O primeiro cliente entrou, distraído. De repente, algumas crianças passaram por mim. Uma cliente entrou, mais um cliente entrou, e a vendedora também chegou. Alguém me ignorou. Uma cliente levou o meu vizinho para longe, e tive certeza de que sentiria saudades dele.
“Adeus.”
Uma cliente passou perto de mim. Um cliente também passou perto de mim, alisou a minha aba e esbarrou em Dorian Gray, que caiu no chão com um barulho seco.
“Ui.”, pensei. Deve ter doído. O homem se abaixou, pegou o jovem inglês nos braços e o recolocou na estante, mas era visível que ele, depois da queda, ficara danificado. “Coitado.”, murmurei. Esperava que não o colocassem de lado. Afinal, o seu conteúdo ainda estava intacto.
Eram estranhos os critérios que nos faziam ou não partir.
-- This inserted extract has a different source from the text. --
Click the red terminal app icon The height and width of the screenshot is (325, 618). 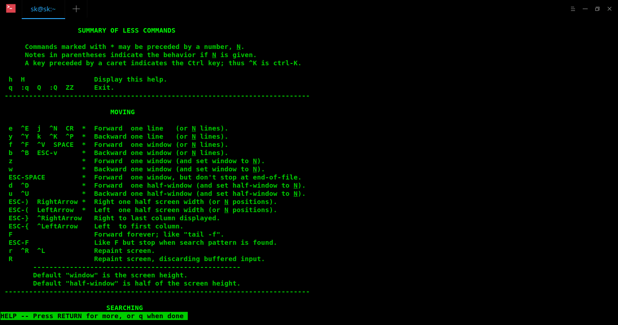click(x=11, y=8)
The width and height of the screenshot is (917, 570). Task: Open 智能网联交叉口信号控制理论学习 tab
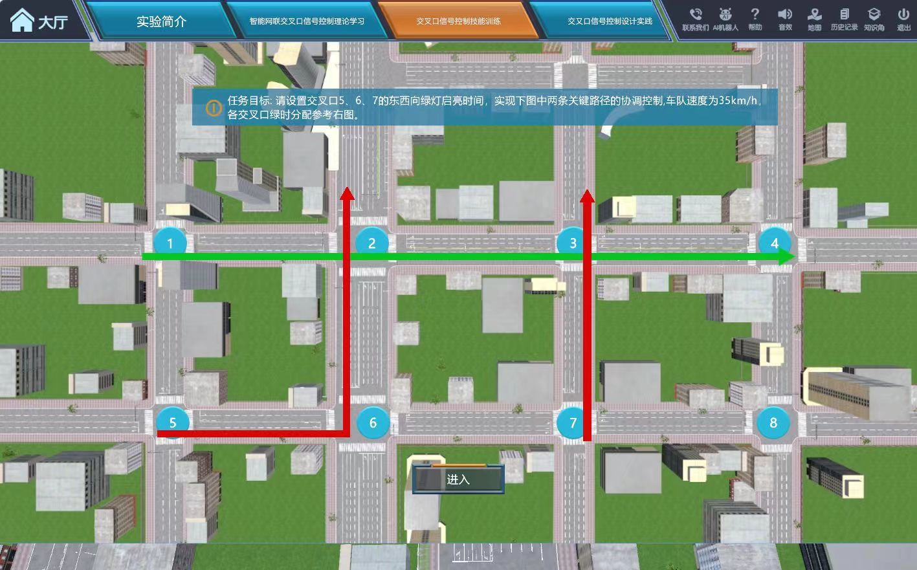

De um lado: o nosso lugar de destaque, na mídia, se tínhamos um bom acabamento, um bom resumo na quarta capa, quem havia escrito o prefácio, se estávamos impecáveis, se a nossa capa era bonita, se o autor era conhecido, se éramos um clássico – já que os leitores sempre se sentiam mais cultos quando compravam um clássico –, se éramos novidade – já que os leitores sempre se sentiam mais saciados, mesmo que fosse por alguns momentos, quando compravam uma novidade –, ou se tínhamos um bom preço; de outro: se éramos impressos a pedido, se dependíamos do boca a boca, se nossa gráfica havia economizado, se tínhamos uma folha cuja ponta havia sido dobrada, se éramos discretos, se nosso autor era desconhecido, ou se tínhamos um preço elevado. Não adiantava. O estilo não era o principal. Até mesmo o assunto era mais importante, já que alguém que gostasse de mistério pensaria com frequência que não teria nada a aprender dentro de um romance ou com uma coletânea de poesias. Éramos, enfim, um produto de consumo, muito diferente daquilo para que havíamos sido criados.
Sonhava que criassem um novo tipo de livraria. Nenhum título, nenhum nome de autor, capas brancas, sem orelhas e todos alinhados à mesma altura e numa estante circular. Isso sim seria nos dar a mesma oportunidade. O cliente entraria, pegaria um de nós ao azar e leria algumas de nossas linhas; se quisesse continuar a sua leitura ou não dependeria dele. Seríamos escolhidos apenas por uma inexplicável e deliciosa atração.
– Outro cliente. Aposto que veio comprar um dicionário. – o Jogador me trouxe de volta à realidade.
Saí do meu devaneio e tomei consciência de que o tal cliente vinha direto na minha direção, com passo firme. Ele esticou as duas mãos, sorriu, e eu prendi a respiração. Ele sabia sem nenhuma dúvida aquilo que queria. Ele folheou minhas páginas, respirou o vento que nascera e me levou até o caixa, não me dando nem tempo de me despedir de meus – poucos – amigos.
Uma nova vida começava.
Em casa, fizemos amor pela primeira vez. E, nos meses a seguir, ele me leu uma, duas, três vezes, me colocou na sua mesinha de cabeceira, me leu de novo, me leu no ônibus, no jardim, me colocou na sua estante, me pegou de novo para ler e se negou a me emprestar. Havia me transformado na sua melhor companhia, no seu ponto de referência. Claro que passei alguns dias sem vê-lo, sem ver suas mãos, seus dedos, seus olhos, mas ele sempre voltou à minha procura, reencontrando-me a cada vez como se tivesse reencontrado um velho amigo, depois de muito tempo. Ficamos para sempre ligados, encontrando, a cada nova manhã, um novo renascer. >>
– Pronto. Eis a minha história.
– Waow. – minha versão de bolso disse.
– Agora vá dormir. Está ficando tarde.
– Mas…
– Sem mais nem menos. Amanhã podemos continuar.
Assim, mesmo que um dia morresse, que alguém me levasse para um sebo, me vendesse por uma pechincha, não me importaria. Teria tido uma boa vida, certo de que, mais cedo ou mais tarde, alguém iria querer sempre de novo me ler, ou ao menos conhecer a minha história.
Assim, continuaria vivendo, sem medo de nada. Nem mesmo das cinzas.